Primary LanguageC++MIT LicenseMIT

Phraser is a DSL for recognizing English phrases. It finds consecutive lists of subsequences that are defined by lists of tokens with embedded token-matching expressions. Expressions consist of a type, arguments, and attribute filters.

Contents: * Demo * Expressions * All-at-once expressions * Penn part-of-speech tag — (tag TAG) or (TAG) * Dynamic expressions * Number — (number +type +polarity) * Regular expression — (regex regex) * Precomputable expressions * Custom token group — (oneof tokens...) or (token1|token2...) * Personal pronoun — (perspro +case +gender +number +person +personhood) * Possessive determiner — (posdet +gender +number +person +personhood) * Possessive pronoun — (pospro +case +gender +number +person +personhood) * Possessive token — (pos) * Verb — (to lemma +fieldtype +number +person) * Raw tokens * Configuration * Expression syntax * Phrase file syntax * Architecture * Preprocessing * HTML entity parsing * Destuttering * Unicode to ASCII normalization * Sentence boundary detection * Tokenization * Token normalization * Tagging * Contraction reversing * Textspeak normalization

Demo

This phrase file:

threat = subject, aux verb, intensifier, verb, object
----------
(perspro +subj +3rd +thing)
(DT) borg
----------
will
----------

fucking
----------
assimilate
----------
(posdet +thing) (butt|ass)
(perspro +obj)

Plus this input text:

The Borg will assimilate your ass.

Results in:

TODO

Expressions

All expressions are checked for validity by the expression evaluator of their type during initialization.

All-at-once expressions

All-at-once expressions require all the input tokens at once to make their judgements about whether each of them is a match.

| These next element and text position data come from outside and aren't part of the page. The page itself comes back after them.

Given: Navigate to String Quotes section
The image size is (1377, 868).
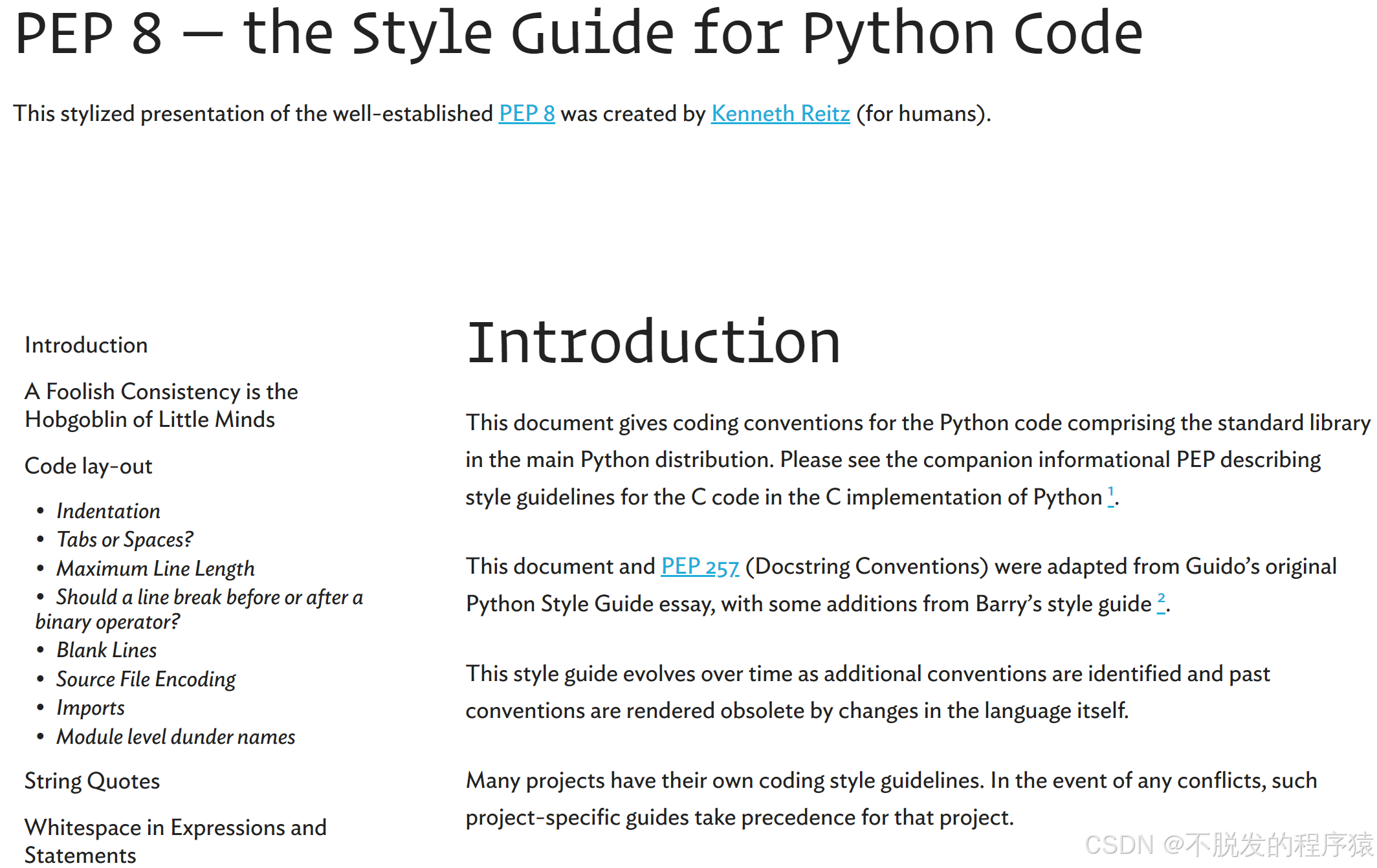Looking at the screenshot, I should point(92,781).
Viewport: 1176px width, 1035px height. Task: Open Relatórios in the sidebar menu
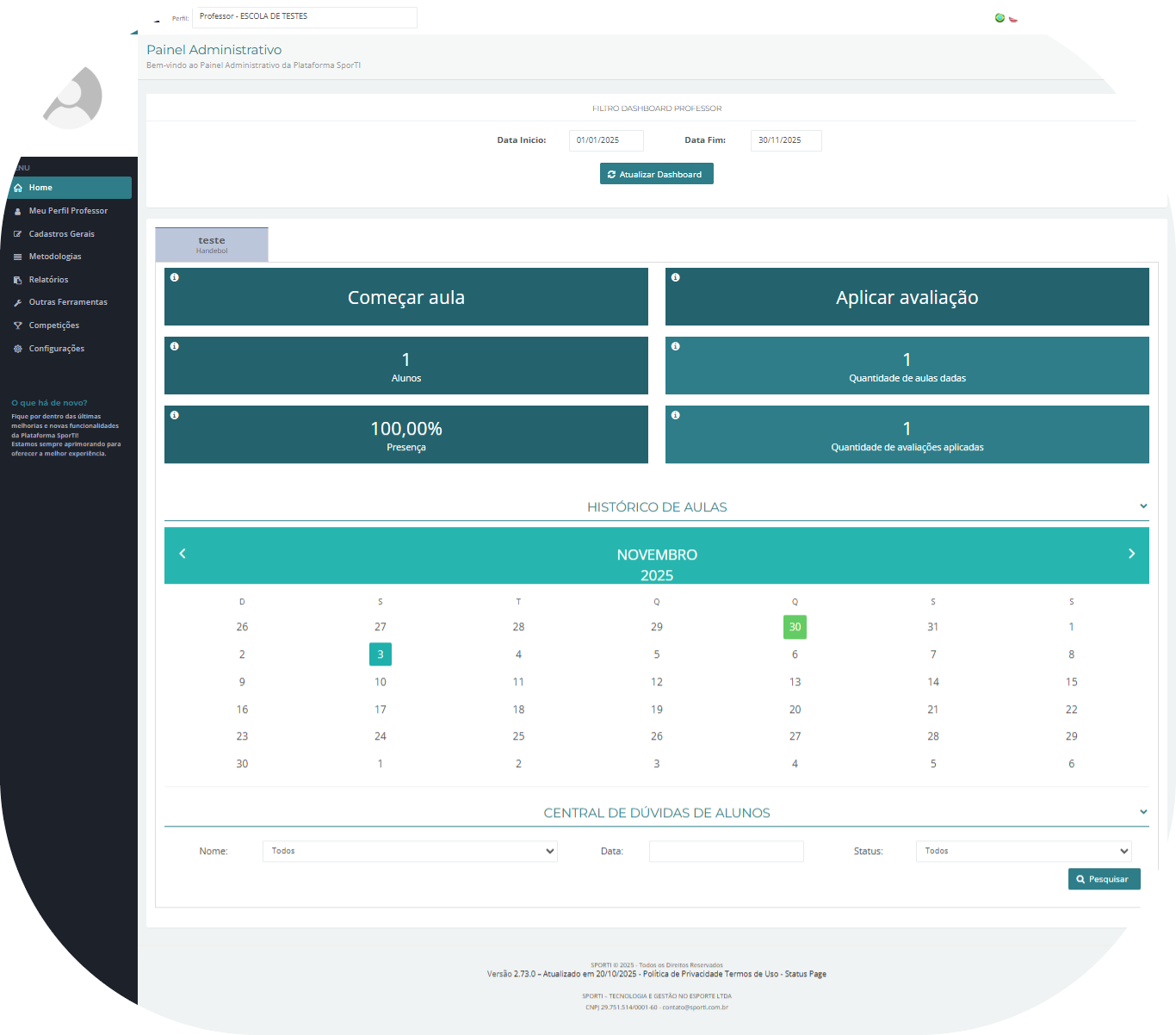point(48,280)
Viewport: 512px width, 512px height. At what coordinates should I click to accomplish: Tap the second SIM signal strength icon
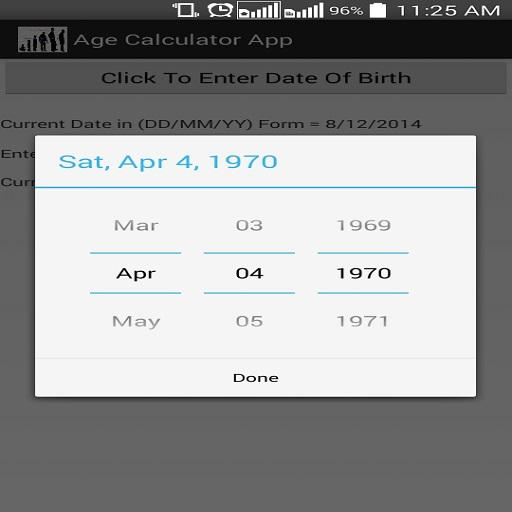coord(304,10)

Used for filtering on Penn part-of-speech tags.

All-at-once expression evaluators contain an AnalyzeTokens() method which generates some opaque metadata about each token, and an IsMatch() method which makes a judgment about a token with metadata.

Penn part-of-speech tag

  • (tag <uppercase Penn POS tag>) or (<uppercase Penn POS tag>)
Dimension Possible filter values
N/A N/A

Dynamic expressions

Dynamic expressions are open-class. Each expression is evaluated against each input token at call time.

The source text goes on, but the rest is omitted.